Entries on locating words and elements:
>>>
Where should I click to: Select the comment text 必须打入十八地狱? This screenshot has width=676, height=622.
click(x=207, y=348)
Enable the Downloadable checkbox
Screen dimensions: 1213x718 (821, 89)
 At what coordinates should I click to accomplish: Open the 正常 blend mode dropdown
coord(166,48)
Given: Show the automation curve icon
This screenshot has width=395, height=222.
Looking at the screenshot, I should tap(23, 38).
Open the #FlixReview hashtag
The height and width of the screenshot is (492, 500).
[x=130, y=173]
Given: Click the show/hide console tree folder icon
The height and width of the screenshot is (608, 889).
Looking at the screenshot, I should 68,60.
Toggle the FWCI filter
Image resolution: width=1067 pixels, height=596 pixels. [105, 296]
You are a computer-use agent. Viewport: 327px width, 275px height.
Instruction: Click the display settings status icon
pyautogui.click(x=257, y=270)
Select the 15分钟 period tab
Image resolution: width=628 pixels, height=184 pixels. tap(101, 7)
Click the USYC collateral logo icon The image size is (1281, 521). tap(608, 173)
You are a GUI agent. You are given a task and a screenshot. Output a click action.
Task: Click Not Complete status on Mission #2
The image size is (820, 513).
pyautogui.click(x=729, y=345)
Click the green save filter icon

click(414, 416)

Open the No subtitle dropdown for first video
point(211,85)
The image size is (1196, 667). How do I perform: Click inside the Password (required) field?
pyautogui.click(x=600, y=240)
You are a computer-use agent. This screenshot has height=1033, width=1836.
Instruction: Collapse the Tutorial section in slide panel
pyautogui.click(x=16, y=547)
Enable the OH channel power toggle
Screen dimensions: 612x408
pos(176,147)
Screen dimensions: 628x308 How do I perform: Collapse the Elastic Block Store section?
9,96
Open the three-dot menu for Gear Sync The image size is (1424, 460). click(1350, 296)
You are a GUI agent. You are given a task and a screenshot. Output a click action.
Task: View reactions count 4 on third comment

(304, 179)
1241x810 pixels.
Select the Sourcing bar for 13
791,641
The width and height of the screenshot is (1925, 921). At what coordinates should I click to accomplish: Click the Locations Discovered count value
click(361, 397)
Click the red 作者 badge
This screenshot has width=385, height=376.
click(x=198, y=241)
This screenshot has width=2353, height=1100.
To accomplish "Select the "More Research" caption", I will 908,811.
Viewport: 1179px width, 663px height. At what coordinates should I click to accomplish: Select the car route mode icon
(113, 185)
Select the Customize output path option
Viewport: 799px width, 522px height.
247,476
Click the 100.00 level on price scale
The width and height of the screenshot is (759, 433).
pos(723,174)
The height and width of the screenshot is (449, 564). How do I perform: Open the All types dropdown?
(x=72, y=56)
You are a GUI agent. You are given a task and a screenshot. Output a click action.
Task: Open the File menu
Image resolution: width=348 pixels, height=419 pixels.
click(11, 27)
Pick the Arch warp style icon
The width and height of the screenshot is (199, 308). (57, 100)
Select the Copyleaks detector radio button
<<<
The problem:
Reproduce all of the data above, swapping each occurrence of "GUI agent" for "screen agent" and leaving everything else as it is.

Completed task:
Where should I click to: Select the comment text 必须打入十八地狱? This screenshot has width=676, height=622.
click(x=207, y=348)
Enable the Downloadable checkbox
Screen dimensions: 1213x718 (821, 89)
 At what coordinates should I click to accomplish: Open the 正常 blend mode dropdown
coord(166,48)
Given: Show the automation curve icon
This screenshot has width=395, height=222.
Looking at the screenshot, I should tap(23, 38).
Open the #FlixReview hashtag
The height and width of the screenshot is (492, 500).
[x=130, y=173]
Given: Click the show/hide console tree folder icon
The height and width of the screenshot is (608, 889).
Looking at the screenshot, I should 68,60.
Toggle the FWCI filter
Image resolution: width=1067 pixels, height=596 pixels. [105, 296]
You are a computer-use agent. Viewport: 327px width, 275px height.
Instruction: Click the display settings status icon
pyautogui.click(x=257, y=270)
Select the 15分钟 period tab
Image resolution: width=628 pixels, height=184 pixels. tap(101, 7)
Click the USYC collateral logo icon The image size is (1281, 521). tap(608, 173)
You are a screen agent. You are given a task and a screenshot. Output a click action.
Task: Click Not Complete status on Mission #2
The image size is (820, 513).
pyautogui.click(x=729, y=345)
Click the green save filter icon

click(414, 416)

Open the No subtitle dropdown for first video
point(211,85)
The image size is (1196, 667). How do I perform: Click inside the Password (required) field?
pyautogui.click(x=600, y=240)
You are a computer-use agent. This screenshot has height=1033, width=1836.
Instruction: Collapse the Tutorial section in slide panel
pyautogui.click(x=16, y=547)
Enable the OH channel power toggle
Screen dimensions: 612x408
pos(176,147)
Screen dimensions: 628x308 How do I perform: Collapse the Elastic Block Store section?
9,96
Open the three-dot menu for Gear Sync The image size is (1424, 460). click(1350, 296)
You are a screen agent. You are given a task and a screenshot. Output a click action.
Task: View reactions count 4 on third comment

(304, 179)
1241x810 pixels.
Select the Sourcing bar for 13
791,641
The width and height of the screenshot is (1925, 921). At what coordinates should I click to accomplish: Click the Locations Discovered count value
click(361, 397)
Click the red 作者 badge
This screenshot has width=385, height=376.
click(x=198, y=241)
This screenshot has width=2353, height=1100.
To accomplish "Select the "More Research" caption", I will 908,811.
Viewport: 1179px width, 663px height. At what coordinates should I click to accomplish: Select the car route mode icon
(113, 185)
Select the Customize output path option
Viewport: 799px width, 522px height.
247,476
Click the 100.00 level on price scale
The width and height of the screenshot is (759, 433).
pos(723,174)
The height and width of the screenshot is (449, 564). How do I perform: Open the All types dropdown?
(x=72, y=56)
You are a screen agent. You are given a task and a screenshot. Output a click action.
Task: Open the File menu
Image resolution: width=348 pixels, height=419 pixels.
click(11, 27)
Pick the Arch warp style icon
The width and height of the screenshot is (199, 308). (57, 100)
Select the Copyleaks detector radio button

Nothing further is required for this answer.